(Supplied records)

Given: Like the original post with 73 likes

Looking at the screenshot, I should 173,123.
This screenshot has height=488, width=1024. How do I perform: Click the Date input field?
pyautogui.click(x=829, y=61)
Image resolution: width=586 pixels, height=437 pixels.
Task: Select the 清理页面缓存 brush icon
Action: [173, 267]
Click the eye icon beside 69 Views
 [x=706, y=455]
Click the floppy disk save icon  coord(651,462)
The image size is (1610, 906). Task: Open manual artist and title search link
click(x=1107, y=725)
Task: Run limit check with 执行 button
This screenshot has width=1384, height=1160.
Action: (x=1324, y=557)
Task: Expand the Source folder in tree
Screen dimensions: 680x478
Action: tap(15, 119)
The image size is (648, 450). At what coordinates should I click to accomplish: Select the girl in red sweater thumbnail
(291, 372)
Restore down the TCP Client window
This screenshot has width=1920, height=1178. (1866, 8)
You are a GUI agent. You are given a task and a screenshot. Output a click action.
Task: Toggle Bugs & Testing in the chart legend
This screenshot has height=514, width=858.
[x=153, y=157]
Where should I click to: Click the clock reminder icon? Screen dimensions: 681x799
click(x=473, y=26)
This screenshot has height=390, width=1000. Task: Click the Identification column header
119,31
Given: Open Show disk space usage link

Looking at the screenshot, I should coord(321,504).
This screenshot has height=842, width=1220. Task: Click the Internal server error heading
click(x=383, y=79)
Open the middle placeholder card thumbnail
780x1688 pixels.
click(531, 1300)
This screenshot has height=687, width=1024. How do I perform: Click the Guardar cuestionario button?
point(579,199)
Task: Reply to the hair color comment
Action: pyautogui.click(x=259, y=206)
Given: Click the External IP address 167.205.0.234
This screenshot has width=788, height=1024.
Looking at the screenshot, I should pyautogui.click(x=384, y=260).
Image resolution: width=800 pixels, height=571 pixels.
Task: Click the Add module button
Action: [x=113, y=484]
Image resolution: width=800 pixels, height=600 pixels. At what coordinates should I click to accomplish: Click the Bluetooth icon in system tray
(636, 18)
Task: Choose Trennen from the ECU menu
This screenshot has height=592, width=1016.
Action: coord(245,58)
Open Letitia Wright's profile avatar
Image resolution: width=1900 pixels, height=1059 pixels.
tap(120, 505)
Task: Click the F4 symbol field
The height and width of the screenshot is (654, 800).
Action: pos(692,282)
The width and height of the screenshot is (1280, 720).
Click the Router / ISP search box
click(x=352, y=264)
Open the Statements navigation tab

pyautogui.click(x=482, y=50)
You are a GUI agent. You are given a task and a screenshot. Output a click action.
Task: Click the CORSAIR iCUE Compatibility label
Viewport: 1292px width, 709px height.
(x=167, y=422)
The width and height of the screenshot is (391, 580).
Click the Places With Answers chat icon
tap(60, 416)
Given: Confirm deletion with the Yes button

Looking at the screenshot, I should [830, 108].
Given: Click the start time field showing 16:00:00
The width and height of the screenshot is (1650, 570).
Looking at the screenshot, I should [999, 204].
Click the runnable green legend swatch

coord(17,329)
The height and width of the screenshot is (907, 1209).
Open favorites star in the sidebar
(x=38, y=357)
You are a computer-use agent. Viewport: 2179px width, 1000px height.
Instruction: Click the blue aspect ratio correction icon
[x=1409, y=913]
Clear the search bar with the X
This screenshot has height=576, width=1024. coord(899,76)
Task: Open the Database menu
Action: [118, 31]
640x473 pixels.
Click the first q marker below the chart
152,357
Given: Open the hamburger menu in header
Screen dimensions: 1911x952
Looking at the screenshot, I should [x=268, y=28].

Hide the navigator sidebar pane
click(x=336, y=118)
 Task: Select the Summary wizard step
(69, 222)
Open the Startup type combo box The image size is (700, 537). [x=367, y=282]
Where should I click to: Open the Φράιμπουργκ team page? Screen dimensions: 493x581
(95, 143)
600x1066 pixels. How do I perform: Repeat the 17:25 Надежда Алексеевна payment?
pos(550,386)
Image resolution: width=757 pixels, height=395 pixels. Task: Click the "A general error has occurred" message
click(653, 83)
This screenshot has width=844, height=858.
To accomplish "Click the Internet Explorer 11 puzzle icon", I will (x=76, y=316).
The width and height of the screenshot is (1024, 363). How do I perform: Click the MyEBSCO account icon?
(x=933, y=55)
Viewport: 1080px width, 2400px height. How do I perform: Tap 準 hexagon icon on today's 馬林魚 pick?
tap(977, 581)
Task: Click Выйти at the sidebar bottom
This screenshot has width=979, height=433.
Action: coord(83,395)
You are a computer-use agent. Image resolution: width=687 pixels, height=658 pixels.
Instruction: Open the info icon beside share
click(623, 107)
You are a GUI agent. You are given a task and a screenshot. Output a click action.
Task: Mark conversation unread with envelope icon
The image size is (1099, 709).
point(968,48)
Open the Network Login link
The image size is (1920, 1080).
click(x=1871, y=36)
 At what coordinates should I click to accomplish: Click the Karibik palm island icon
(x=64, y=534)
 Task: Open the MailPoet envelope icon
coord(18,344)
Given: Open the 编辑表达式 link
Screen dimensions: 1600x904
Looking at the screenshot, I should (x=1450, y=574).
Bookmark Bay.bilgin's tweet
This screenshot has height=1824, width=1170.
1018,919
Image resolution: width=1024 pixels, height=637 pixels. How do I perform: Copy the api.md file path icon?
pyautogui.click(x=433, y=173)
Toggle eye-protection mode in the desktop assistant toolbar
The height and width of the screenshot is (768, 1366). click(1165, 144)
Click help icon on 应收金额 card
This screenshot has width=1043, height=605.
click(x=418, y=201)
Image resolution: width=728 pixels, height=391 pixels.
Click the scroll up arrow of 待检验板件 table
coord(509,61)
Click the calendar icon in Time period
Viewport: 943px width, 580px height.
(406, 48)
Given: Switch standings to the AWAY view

(End Supplied records)

- _Task statement_
The data must be duplicated exactly, with nothing left out.

- _Answer for the task_
Given: Like the original post with 73 likes

Looking at the screenshot, I should 173,123.
This screenshot has height=488, width=1024. How do I perform: Click the Date input field?
pyautogui.click(x=829, y=61)
Image resolution: width=586 pixels, height=437 pixels.
Task: Select the 清理页面缓存 brush icon
Action: [173, 267]
Click the eye icon beside 69 Views
 [x=706, y=455]
Click the floppy disk save icon  coord(651,462)
The image size is (1610, 906). Task: Open manual artist and title search link
click(x=1107, y=725)
Task: Run limit check with 执行 button
This screenshot has width=1384, height=1160.
Action: (x=1324, y=557)
Task: Expand the Source folder in tree
Screen dimensions: 680x478
Action: tap(15, 119)
The image size is (648, 450). At what coordinates should I click to accomplish: Select the girl in red sweater thumbnail
(291, 372)
Restore down the TCP Client window
This screenshot has width=1920, height=1178. (1866, 8)
You are a GUI agent. You are given a task and a screenshot. Output a click action.
Task: Toggle Bugs & Testing in the chart legend
This screenshot has height=514, width=858.
[x=153, y=157]
Where should I click to: Click the clock reminder icon? Screen dimensions: 681x799
click(x=473, y=26)
This screenshot has height=390, width=1000. Task: Click the Identification column header
119,31
Given: Open Show disk space usage link

Looking at the screenshot, I should coord(321,504).
This screenshot has height=842, width=1220. Task: Click the Internal server error heading
click(x=383, y=79)
Open the middle placeholder card thumbnail
780x1688 pixels.
click(531, 1300)
This screenshot has height=687, width=1024. How do I perform: Click the Guardar cuestionario button?
point(579,199)
Task: Reply to the hair color comment
Action: pyautogui.click(x=259, y=206)
Given: Click the External IP address 167.205.0.234
This screenshot has width=788, height=1024.
Looking at the screenshot, I should pyautogui.click(x=384, y=260).
Image resolution: width=800 pixels, height=571 pixels.
Task: Click the Add module button
Action: [x=113, y=484]
Image resolution: width=800 pixels, height=600 pixels. At what coordinates should I click to accomplish: Click the Bluetooth icon in system tray
(636, 18)
Task: Choose Trennen from the ECU menu
This screenshot has height=592, width=1016.
Action: coord(245,58)
Open Letitia Wright's profile avatar
Image resolution: width=1900 pixels, height=1059 pixels.
tap(120, 505)
Task: Click the F4 symbol field
The height and width of the screenshot is (654, 800).
Action: pos(692,282)
The width and height of the screenshot is (1280, 720).
Click the Router / ISP search box
click(x=352, y=264)
Open the Statements navigation tab

pyautogui.click(x=482, y=50)
You are a GUI agent. You are given a task and a screenshot. Output a click action.
Task: Click the CORSAIR iCUE Compatibility label
Viewport: 1292px width, 709px height.
(x=167, y=422)
The width and height of the screenshot is (391, 580).
Click the Places With Answers chat icon
tap(60, 416)
Given: Confirm deletion with the Yes button

Looking at the screenshot, I should [830, 108].
Given: Click the start time field showing 16:00:00
The width and height of the screenshot is (1650, 570).
Looking at the screenshot, I should [999, 204].
Click the runnable green legend swatch

coord(17,329)
The height and width of the screenshot is (907, 1209).
Open favorites star in the sidebar
(x=38, y=357)
You are a computer-use agent. Viewport: 2179px width, 1000px height.
Instruction: Click the blue aspect ratio correction icon
[x=1409, y=913]
Clear the search bar with the X
This screenshot has height=576, width=1024. coord(899,76)
Task: Open the Database menu
Action: [118, 31]
640x473 pixels.
Click the first q marker below the chart
152,357
Given: Open the hamburger menu in header
Screen dimensions: 1911x952
Looking at the screenshot, I should [x=268, y=28].

Hide the navigator sidebar pane
click(x=336, y=118)
 Task: Select the Summary wizard step
(69, 222)
Open the Startup type combo box The image size is (700, 537). [x=367, y=282]
Where should I click to: Open the Φράιμπουργκ team page? Screen dimensions: 493x581
(95, 143)
600x1066 pixels. How do I perform: Repeat the 17:25 Надежда Алексеевна payment?
pos(550,386)
Image resolution: width=757 pixels, height=395 pixels. Task: Click the "A general error has occurred" message
click(653, 83)
This screenshot has width=844, height=858.
To accomplish "Click the Internet Explorer 11 puzzle icon", I will (x=76, y=316).
The width and height of the screenshot is (1024, 363). How do I perform: Click the MyEBSCO account icon?
(x=933, y=55)
Viewport: 1080px width, 2400px height. How do I perform: Tap 準 hexagon icon on today's 馬林魚 pick?
tap(977, 581)
Task: Click Выйти at the sidebar bottom
This screenshot has width=979, height=433.
Action: coord(83,395)
You are a computer-use agent. Image resolution: width=687 pixels, height=658 pixels.
Instruction: Open the info icon beside share
click(623, 107)
You are a GUI agent. You are given a task and a screenshot. Output a click action.
Task: Mark conversation unread with envelope icon
The image size is (1099, 709).
point(968,48)
Open the Network Login link
The image size is (1920, 1080).
click(x=1871, y=36)
 At what coordinates should I click to accomplish: Click the Karibik palm island icon
(x=64, y=534)
 Task: Open the MailPoet envelope icon
coord(18,344)
Given: Open the 编辑表达式 link
Screen dimensions: 1600x904
Looking at the screenshot, I should (x=1450, y=574).
Bookmark Bay.bilgin's tweet
This screenshot has height=1824, width=1170.
1018,919
Image resolution: width=1024 pixels, height=637 pixels. How do I perform: Copy the api.md file path icon?
pyautogui.click(x=433, y=173)
Toggle eye-protection mode in the desktop assistant toolbar
The height and width of the screenshot is (768, 1366). click(1165, 144)
Click help icon on 应收金额 card
This screenshot has width=1043, height=605.
click(x=418, y=201)
Image resolution: width=728 pixels, height=391 pixels.
Click the scroll up arrow of 待检验板件 table
coord(509,61)
Click the calendar icon in Time period
Viewport: 943px width, 580px height.
(406, 48)
Given: Switch standings to the AWAY view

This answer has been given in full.